Really I dont give a toss about your opinion on this. If you think it is ok to spit at people then your as disgusting as the other member. Ive made my thoughts clear if you dont like it. Hard luck.


----------



## steveindenmark (8 Oct 2015)

MontyVeda said:


> shame really... if we had proper gun laws like in the US of A... you could have just shot him



Im not a fan of firearms.


----------



## glenn forger (8 Oct 2015)

Thank God you were never an armed policeman, you are unbalanced and unstable.


----------



## helston90 (8 Oct 2015)

steveindenmark said:


> Really I dont give a toss about your opinion on this.



I'm not sure if you noticed- this is a public forum whereupon the OP asked for peoples opinion. 

You were very forthcoming in your opinion- it just so happened you were wrong, lets move on.


----------



## MontyVeda (8 Oct 2015)

steveindenmark said:


> Im not a fan of firearms.


it was actually aimed at the OP, not you... sorry.


----------



## steveindenmark (8 Oct 2015)

glenn forger said:


> Steve's motif is to defend aggressive drivers, notice how he substitutes nearly killing someone for a "minor slanging match".



Not at all.
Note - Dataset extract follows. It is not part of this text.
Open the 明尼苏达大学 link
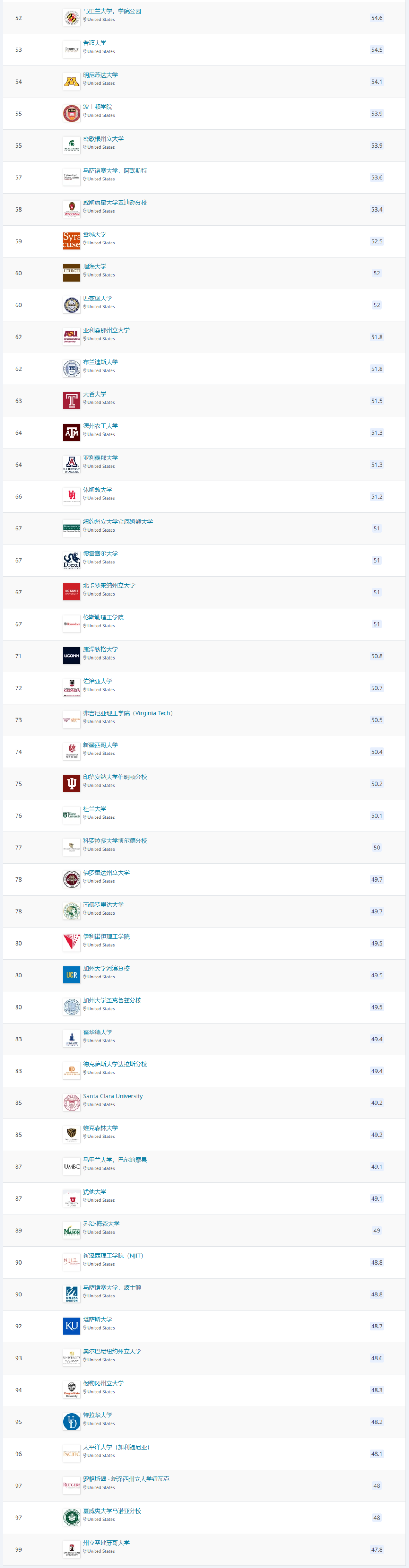This screenshot has width=409, height=1568. click(x=101, y=75)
You can stand and swear at me as a cyclist or motorists all day and I will look at you as an idiot. But you certainly wont spit at me. If you people are happy to be spat at and take it, that is your choice. You are almost condoning spitting at motorists. What I suggested is that if you are having a minor slanging match and then decide to spit at the other guy, you have now taken the arguement out of the Ball park.


----------



## steveindenmark (8 Oct 2015)

glenn forger said:


> Thank God you were never an armed policeman, you are unbalanced and unstable.
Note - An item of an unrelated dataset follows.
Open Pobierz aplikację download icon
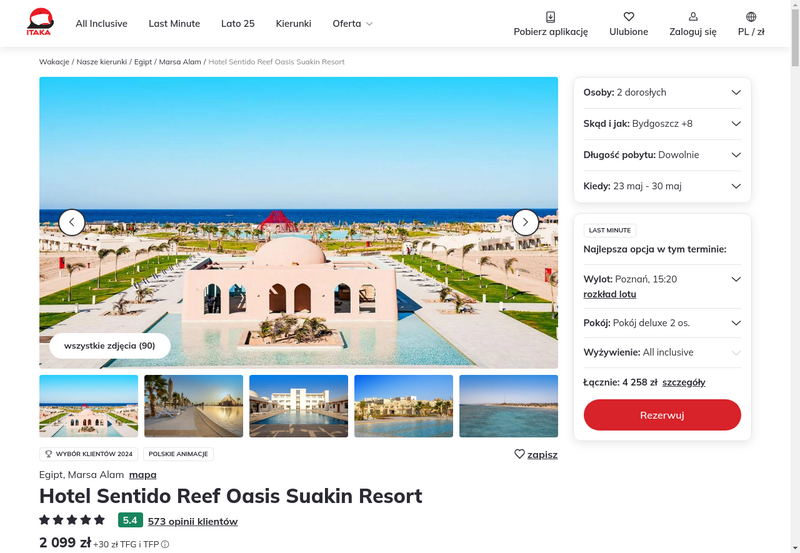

Sorry but I was for 6 years


----------



## Drago (8 Oct 2015)

That's good, someone who couldn't set the safety on an L96 making judgement about who's fit to heft a firearm.


----------



## roger06 (8 Oct 2015)

Sorry this has degenerated into a bit of a row! I've been trying to call the police station to give them the correct reg number but it's constantly engaged. I think there's a website you can use?

I guess there's nothing to protect yourself from this? I probably already ride further out than I should and I don't want to hold up the majority of drivers who are (overly sometimes) careful and considerate.


----------



## Drago (8 Oct 2015)

Use Google to locate the relevant forces website. There's probably a function there for reporting incidents. From what you describe you should report it as a S4a POA offence.


----------



## flake99please (8 Oct 2015)

Doesnt Ronnie Pickering drive a Zaffira?


----------



## mjr (8 Oct 2015)

Somerset police told me to log such cases on the non-urgent crime report form on their website, similar to @andyfraser's experience in Wiltshire (but as I'm a tenacious swine, it may have been for similar reasons  ) - they only ever told me they'd done anything against one commercial van driver who abused and then tried to sideswipe me (fortunately, I'd left enough space to my left to swerve it) so I suspect he'd been reported before or was involved in a worse incident.


----------



## roger06 (8 Oct 2015)

This is the one I was thinking of... 

http://www.operationcrackdown.org/


----------



## jonny jeez (8 Oct 2015)

just let it go.


----------



## Spinney (8 Oct 2015)

roger06 said:


> Sorry this has degenerated into a bit of a row! I've been trying to call the police station to give them the correct reg number but it's constantly engaged. I think there's a website you can use?
> 
> I guess there's nothing to protect yourself from this? *I probably already ride further out than I should and I don't want to hold up the majority of drivers who are (overly sometimes) careful and considerate.*



1) You are as entitled to be on the road as they are.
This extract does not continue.